彼は俺の第2の愛だった。俺の美しい世界をゴミ溜めだと言い捨てた神だった。考えてしまえばそれまでのことで、窓に当たる雨はしとしとと俺に愛をさせるばかりなのだ。本当は何もかもすべて、ここに行き着くのですね。あのひとはきっともう俺のことをとっくの昔に愛していた。思えば3周ほど前の彼は俺の嫌がる顔が見たいというだけで自らのこめかみに銃を突きつけたのだから、それはもう、いっそ俺は魂の奥底まで彼の歪曲された愛に浸っていたのだ。ちゃぷちゃぷと、沸騰しているかのようなぬるま湯に満たされていた。

(ああ……)

何事にも気づくのが遅い、あなたに関しては特に。そう思った。霧に覆われたあなたって輪郭さえ見いだすことが俺には困難なんですよね。いつだって困っている。あなたのことが、…あなたのことを愛しているんです。だから何もかも壁に見えるし感じるし思う。でも、俺たちの間には何もありませんね、本当は。本当に何も、障害なんて呼べるほどのものさえ。むしろ壊せる壁が欲しかった。そうしていつかあなたの形をなぞる希望を持ちたかった。世の中ってもしかしたらあなたが言うようにクソなのかもしれませんね。よくわからないけれど。俺の常套句だ、よくわからない。よくわからないけれどあなたのことが愛しいですよ。と言ったら彼はどうするんだろうか。嘘だ、そう言って笑うんだろうな。そうです、嘘だよこんなものは。だって俺の愛にはちゃんと理由があるもの。前述の通りあなたは俺の第2の愛だ。俺の第1の愛を否定した初めての違和。つまりそういうことです。

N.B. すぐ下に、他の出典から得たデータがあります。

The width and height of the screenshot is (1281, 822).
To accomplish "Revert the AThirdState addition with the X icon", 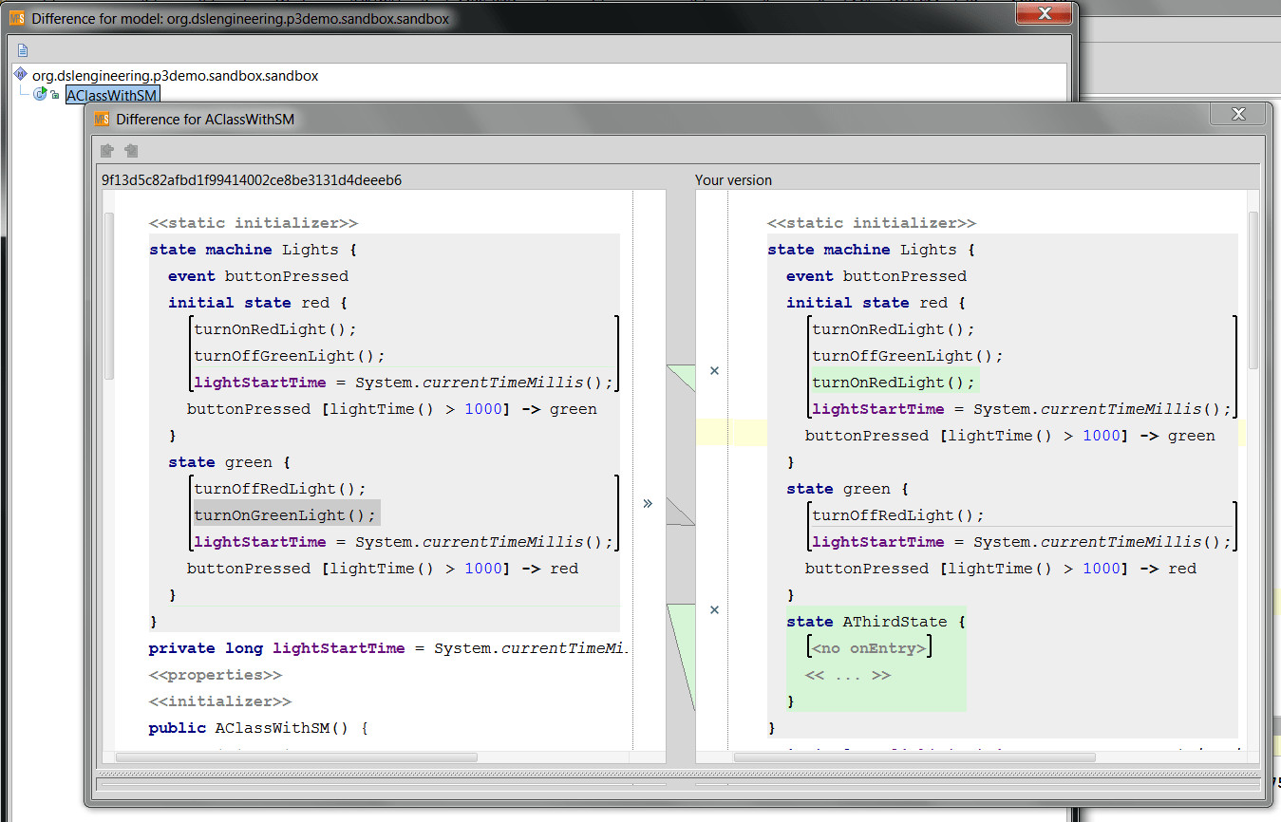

クリスマスの夜に会おうと彼に告げた。体温で暖かく震える携帯電話はいいよという肯定を俺に届けた。夢のような死刑宣告だった。クリスマスの夜に、あのひとと俺は会う。他のどんな日でもない、あの最高で劇的な日に俺たちは2人っきりで会うのだ。本当に夢かもしれない、ああドキドキする。どんな服を着よう、どんな靴を履こう、この日のために香水を買ってしまおうか。布団に丸まっていろんなことを思考する。頬がじわじわ熱を持った。これじゃまるで恋してるみたいだ。俺は彼を愛しているだけなのに、へんなはなし。さあ今日はもう寝てしまおう、やり残しを片付けるのは明日からでもいい。時間はまだ有り余っている。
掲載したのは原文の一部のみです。